# Repair of esophogeal perforation and foreign body removal



## mhanson1 (Jul 1, 2011)

Forgive me if this is in the wrong section- my specialty is usually vascular surgery with a sprinkle of cardio-thoracic!  =)

I am looking at 2 codes 43415 and 43045 for the following:

"Pre-op diagnosis:  esophageal perforation
Post-op diagnosis:  a 9-cm linear esophageal perforation in the middle to distal esophagus.

Operation performed:
1.  Right lateral thoracotomy
2.  Esophageal debridement and repair of 9-cm right middle thoracic esophageal perforation.
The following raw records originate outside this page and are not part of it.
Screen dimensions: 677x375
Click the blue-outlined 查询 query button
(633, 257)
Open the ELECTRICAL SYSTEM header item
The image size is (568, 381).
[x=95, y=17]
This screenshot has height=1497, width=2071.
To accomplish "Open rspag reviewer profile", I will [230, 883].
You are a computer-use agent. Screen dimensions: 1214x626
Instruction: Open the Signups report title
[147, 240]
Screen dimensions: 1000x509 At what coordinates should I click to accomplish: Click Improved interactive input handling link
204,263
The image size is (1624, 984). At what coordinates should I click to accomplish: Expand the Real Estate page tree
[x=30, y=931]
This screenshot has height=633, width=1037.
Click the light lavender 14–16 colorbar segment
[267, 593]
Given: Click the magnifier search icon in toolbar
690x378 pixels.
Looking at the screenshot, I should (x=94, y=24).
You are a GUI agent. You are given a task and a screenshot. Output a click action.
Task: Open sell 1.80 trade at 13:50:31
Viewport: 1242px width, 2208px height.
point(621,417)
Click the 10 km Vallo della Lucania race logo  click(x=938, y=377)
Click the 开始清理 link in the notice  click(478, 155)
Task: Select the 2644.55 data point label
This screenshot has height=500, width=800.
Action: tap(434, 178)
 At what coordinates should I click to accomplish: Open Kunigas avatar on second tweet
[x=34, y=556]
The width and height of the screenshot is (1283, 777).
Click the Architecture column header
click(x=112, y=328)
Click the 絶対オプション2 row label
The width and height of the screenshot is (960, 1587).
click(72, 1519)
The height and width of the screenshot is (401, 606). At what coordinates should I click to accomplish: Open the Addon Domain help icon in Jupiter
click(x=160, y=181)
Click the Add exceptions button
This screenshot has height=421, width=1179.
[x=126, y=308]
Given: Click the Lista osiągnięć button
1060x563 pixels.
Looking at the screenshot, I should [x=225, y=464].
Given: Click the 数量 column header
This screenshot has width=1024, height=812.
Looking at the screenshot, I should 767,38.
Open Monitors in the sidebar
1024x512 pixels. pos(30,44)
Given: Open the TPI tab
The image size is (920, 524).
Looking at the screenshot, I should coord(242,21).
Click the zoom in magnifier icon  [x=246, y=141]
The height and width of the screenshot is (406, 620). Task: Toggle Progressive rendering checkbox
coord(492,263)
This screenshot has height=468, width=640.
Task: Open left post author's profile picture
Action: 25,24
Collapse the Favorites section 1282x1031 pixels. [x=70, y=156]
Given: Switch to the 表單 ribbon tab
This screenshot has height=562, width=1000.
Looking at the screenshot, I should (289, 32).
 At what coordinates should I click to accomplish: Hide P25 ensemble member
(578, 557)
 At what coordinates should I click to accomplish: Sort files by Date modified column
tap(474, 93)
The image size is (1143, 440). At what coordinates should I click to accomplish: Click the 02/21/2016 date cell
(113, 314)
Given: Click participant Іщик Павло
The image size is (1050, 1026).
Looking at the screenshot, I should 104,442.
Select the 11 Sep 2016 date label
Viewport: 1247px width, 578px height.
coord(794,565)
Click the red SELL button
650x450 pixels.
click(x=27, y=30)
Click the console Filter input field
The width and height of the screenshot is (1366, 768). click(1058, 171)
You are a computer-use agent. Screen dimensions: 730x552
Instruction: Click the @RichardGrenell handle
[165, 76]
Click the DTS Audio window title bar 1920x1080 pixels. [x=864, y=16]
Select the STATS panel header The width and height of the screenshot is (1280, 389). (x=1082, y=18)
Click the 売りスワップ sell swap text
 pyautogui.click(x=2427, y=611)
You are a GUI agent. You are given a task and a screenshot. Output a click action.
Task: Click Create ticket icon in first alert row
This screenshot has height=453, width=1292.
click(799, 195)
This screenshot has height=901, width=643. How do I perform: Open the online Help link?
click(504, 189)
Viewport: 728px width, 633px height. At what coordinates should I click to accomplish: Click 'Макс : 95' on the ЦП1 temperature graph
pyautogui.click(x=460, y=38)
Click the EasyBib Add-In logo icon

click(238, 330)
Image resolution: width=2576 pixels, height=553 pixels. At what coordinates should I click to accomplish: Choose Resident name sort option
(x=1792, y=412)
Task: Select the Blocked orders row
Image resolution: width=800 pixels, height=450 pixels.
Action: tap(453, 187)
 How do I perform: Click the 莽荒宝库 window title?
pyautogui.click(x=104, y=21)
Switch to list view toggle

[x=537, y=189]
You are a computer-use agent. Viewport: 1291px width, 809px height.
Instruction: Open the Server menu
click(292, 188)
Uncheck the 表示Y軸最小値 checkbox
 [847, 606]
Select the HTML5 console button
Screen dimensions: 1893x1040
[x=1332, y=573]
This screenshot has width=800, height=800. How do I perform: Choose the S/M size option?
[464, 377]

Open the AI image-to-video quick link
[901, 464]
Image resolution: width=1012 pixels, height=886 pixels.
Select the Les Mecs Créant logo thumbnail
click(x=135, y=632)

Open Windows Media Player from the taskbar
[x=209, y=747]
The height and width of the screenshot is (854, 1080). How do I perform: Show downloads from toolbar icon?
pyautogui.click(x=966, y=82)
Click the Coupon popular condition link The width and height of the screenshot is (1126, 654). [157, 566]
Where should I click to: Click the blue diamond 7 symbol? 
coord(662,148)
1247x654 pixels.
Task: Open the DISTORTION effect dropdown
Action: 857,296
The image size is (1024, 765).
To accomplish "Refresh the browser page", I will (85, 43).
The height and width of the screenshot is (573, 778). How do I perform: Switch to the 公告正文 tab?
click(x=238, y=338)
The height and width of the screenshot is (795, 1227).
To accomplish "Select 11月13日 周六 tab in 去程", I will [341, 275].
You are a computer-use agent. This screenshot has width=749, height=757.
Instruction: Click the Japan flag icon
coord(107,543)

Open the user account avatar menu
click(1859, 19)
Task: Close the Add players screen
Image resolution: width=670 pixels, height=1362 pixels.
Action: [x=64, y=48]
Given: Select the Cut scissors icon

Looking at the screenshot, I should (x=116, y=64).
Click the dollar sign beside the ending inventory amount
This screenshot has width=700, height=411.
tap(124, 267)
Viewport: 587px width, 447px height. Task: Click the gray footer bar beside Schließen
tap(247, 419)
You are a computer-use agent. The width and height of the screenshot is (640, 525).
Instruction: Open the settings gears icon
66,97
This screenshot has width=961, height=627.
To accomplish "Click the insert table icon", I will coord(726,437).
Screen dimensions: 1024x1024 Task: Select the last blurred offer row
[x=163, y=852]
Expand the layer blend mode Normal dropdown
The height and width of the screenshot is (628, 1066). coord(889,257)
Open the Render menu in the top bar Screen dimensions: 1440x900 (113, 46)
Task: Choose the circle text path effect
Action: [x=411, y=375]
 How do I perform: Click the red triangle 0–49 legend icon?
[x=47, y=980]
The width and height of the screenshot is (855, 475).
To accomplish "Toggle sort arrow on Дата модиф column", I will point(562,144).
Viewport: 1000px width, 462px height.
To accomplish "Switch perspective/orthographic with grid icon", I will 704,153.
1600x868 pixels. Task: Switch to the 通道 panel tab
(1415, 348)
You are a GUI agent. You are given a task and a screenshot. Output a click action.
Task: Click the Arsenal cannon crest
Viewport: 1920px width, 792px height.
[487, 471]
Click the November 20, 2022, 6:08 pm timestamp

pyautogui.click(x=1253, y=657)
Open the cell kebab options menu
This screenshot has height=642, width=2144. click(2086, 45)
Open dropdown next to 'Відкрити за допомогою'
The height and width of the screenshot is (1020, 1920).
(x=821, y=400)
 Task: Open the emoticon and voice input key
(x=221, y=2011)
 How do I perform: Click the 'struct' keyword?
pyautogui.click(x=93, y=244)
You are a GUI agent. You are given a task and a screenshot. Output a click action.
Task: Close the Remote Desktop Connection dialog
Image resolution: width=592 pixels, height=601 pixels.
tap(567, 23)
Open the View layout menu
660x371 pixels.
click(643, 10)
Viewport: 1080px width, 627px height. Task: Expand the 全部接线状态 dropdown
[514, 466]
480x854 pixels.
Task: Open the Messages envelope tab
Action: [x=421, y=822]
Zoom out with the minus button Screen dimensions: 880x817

Description of operation/procedure:

.........A right lateral thoracotomy was then created.  We divided the latissimus dorsi with electrocautery.  We spared the serratus anterior.  Prior to entering the pleural space, the right lung was isolated.  We entered the pleural space and there was a moderate amount of purulent tan-gray fluid.  We divided the 8th rib posteriorly.  We then placed the rib retractors to facilitate exposure.  At this point, there was a significant amount of purulent fluid and fibrinous exudate in the pleural space.  Several specimens were sent to microbiology for evaluation.  We identified the esophagus and the pleura overlying the esophagus was dark gray.  At this point, we mobilized the inferior pulmonary ligament.  We then entered the pleura overlying the esophagus.  It was at this point that we noted a large, light brown, plastic/rubber, tubular structure protruding from the lumen of the esophagus along with tan-white pasty material. This was collected and sent to pathology for evaluation.  We mobilized the pleura overlying the entire mid to distal esophagus and we identified a 9-cm linear tear extending from the distal mid esophagus down to approximately 4cm above the diaphragm.  We had anesthesiology pass a nasogastric tube and we and we were able to indentify the tube within the lumen of the esophagus.  We passed it distally down into the stomach.  We secured the NG tube into place at the nose.  At this point, we were able to identify our proximal and distal ends of the laceration.  The mucosa was light pink, viable,and bled when manipulated.  We utilized 14 interrupted 4-0 Vicryl sutures to approximate the mucosa of the esophagus over the nasogastric tube.  Upon completion, we mobilized a segment of intercostal muscle and tacked it over the repair site....."

We are having a discussion in our office on this one.  Initially, I coded the repair code 43415.  Then it was suggested that foreign body removal would be more appropriate 43045.  I disagreed, because that was subsequent findings once the doctor went in to close the tear.  Then, as we dissected the op note, it seems that perhaps both are billable.  What are your thoughts?  Thanks in advance for looking!
Michelle


----------